주어진 지시
아래 항목의 첫 줄부터 "pos(815,104)"가 들어 있는 줄까지(그 줄 포함) 각 줄을 문자열 하나로 하는 JSON 목록으로 제시하시오. 빈 줄은 빼고, 그림은 답에 넣지 마시오.

▬▬▬

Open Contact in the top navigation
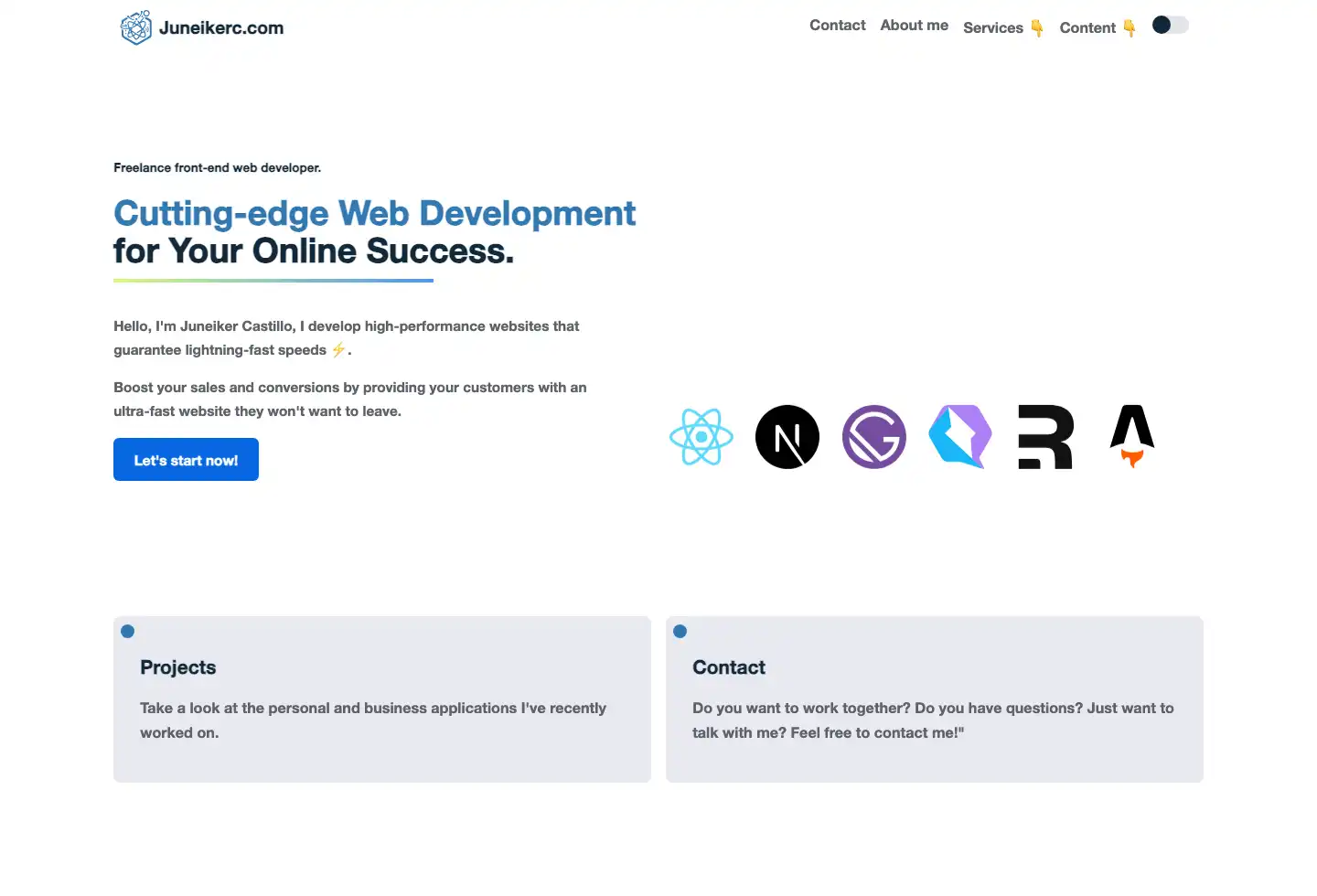Viewport: 1317px width, 896px height. 837,26
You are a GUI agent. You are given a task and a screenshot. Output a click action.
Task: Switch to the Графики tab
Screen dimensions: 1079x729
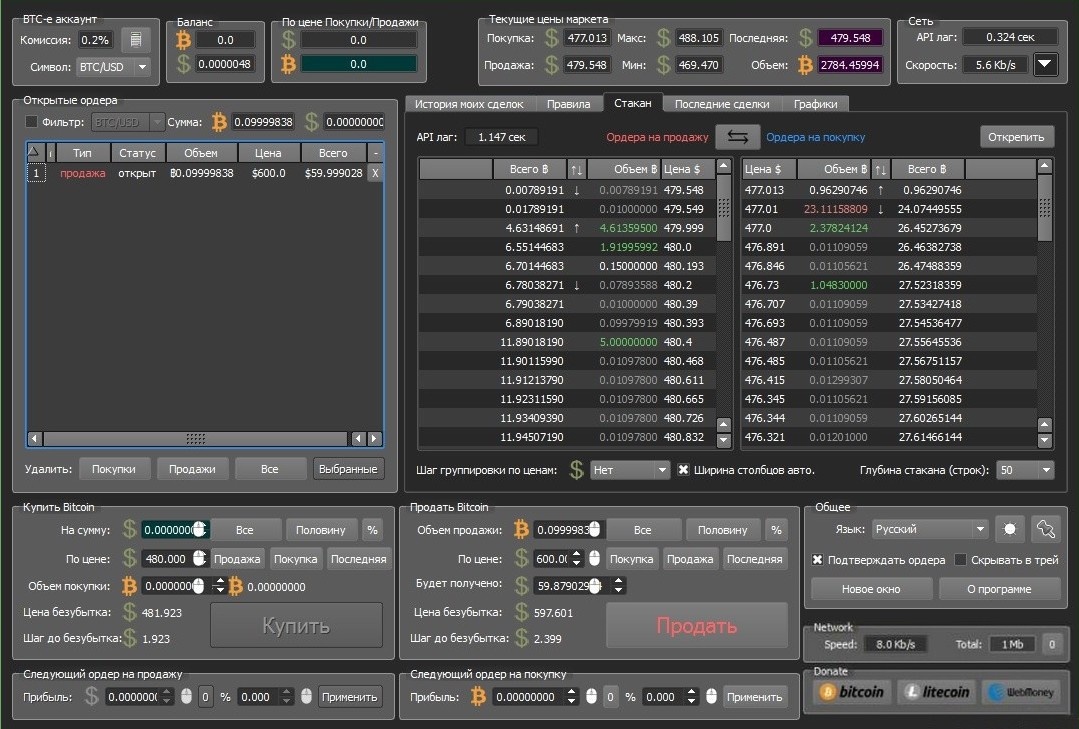pos(815,104)
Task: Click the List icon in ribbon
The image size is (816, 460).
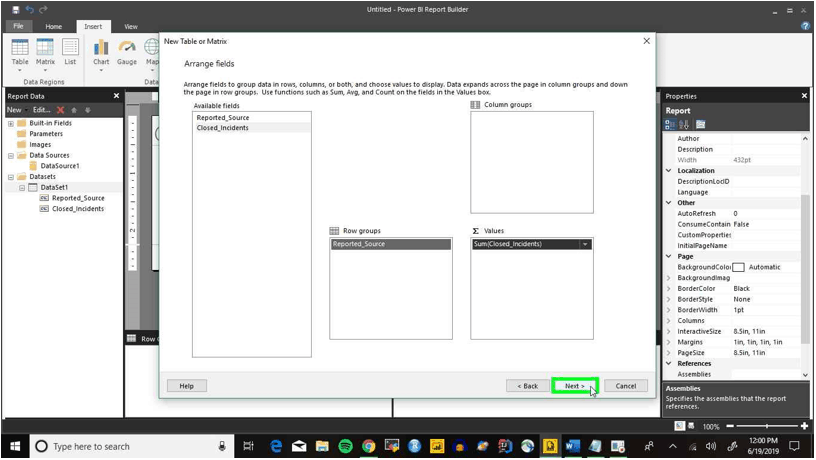Action: pyautogui.click(x=70, y=53)
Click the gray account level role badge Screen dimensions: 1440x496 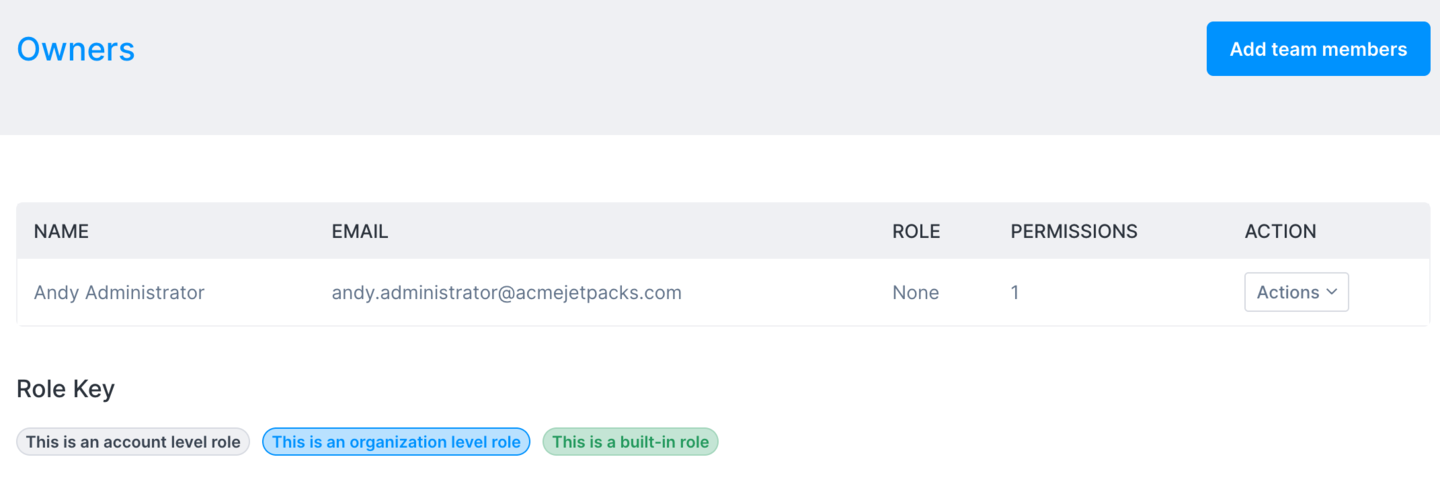point(133,442)
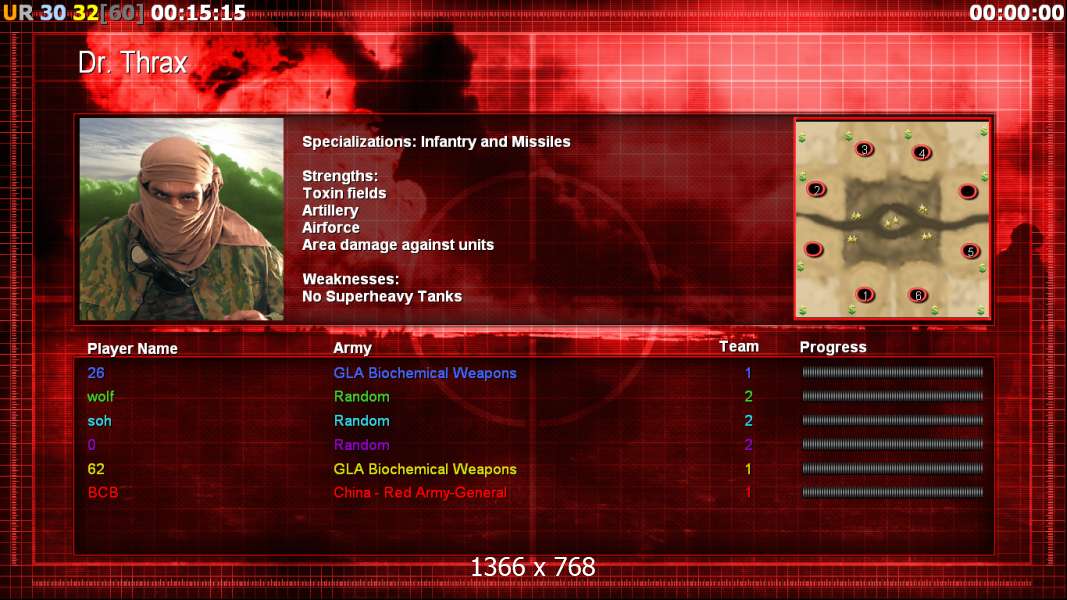Pick start position 3 on the minimap
Viewport: 1067px width, 600px height.
pyautogui.click(x=864, y=149)
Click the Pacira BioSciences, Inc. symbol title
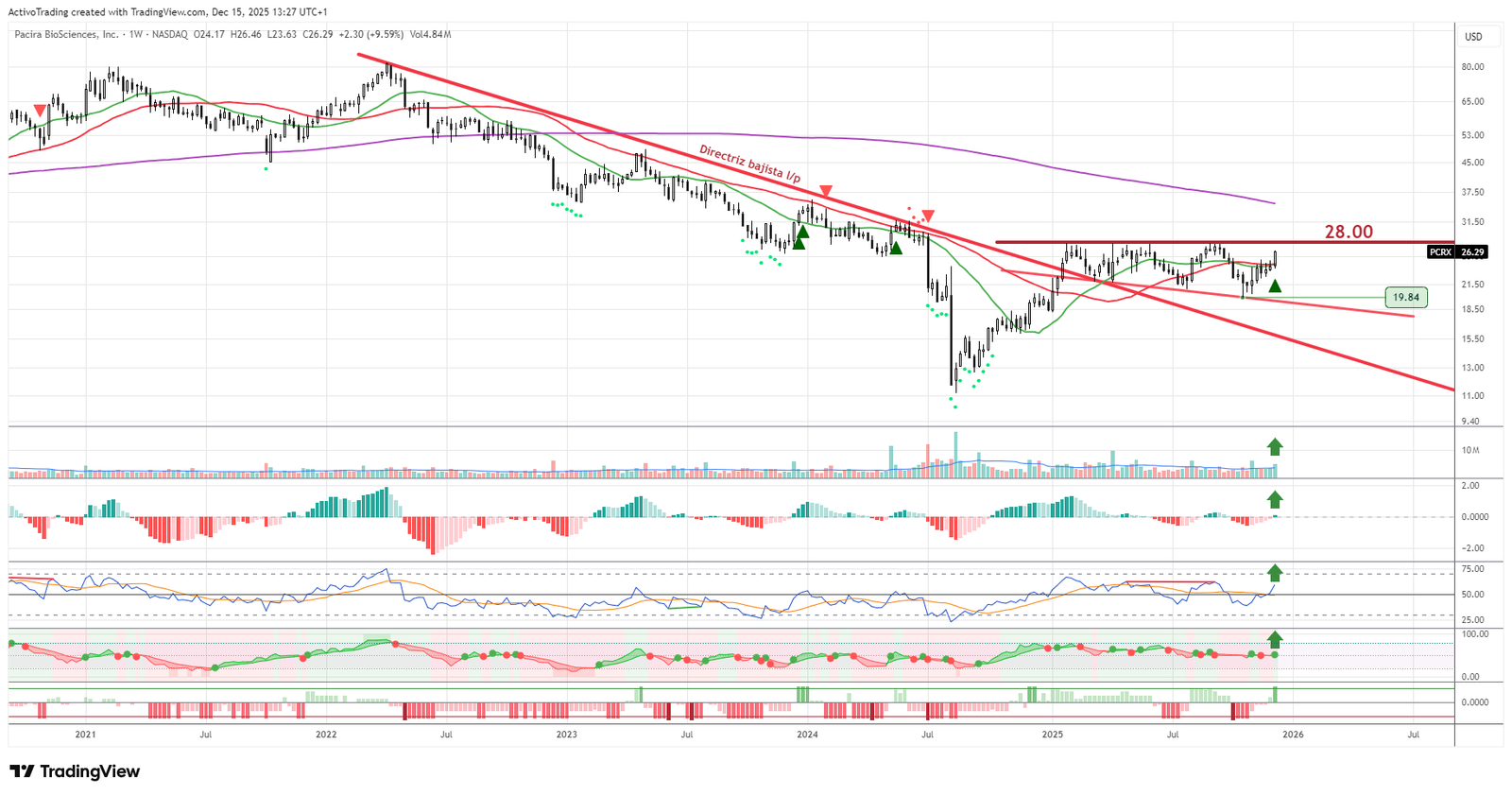This screenshot has height=796, width=1512. point(68,35)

▬▬▬

연습 문제 답
[
  "Open Contact in the top navigation",
  "Viewport: 1317px width, 896px height. 837,26",
  "You are a GUI agent. You are given a task and a screenshot. Output a click action.",
  "Task: Switch to the Графики tab",
  "Screen dimensions: 1079x729",
  "pos(815,104)"
]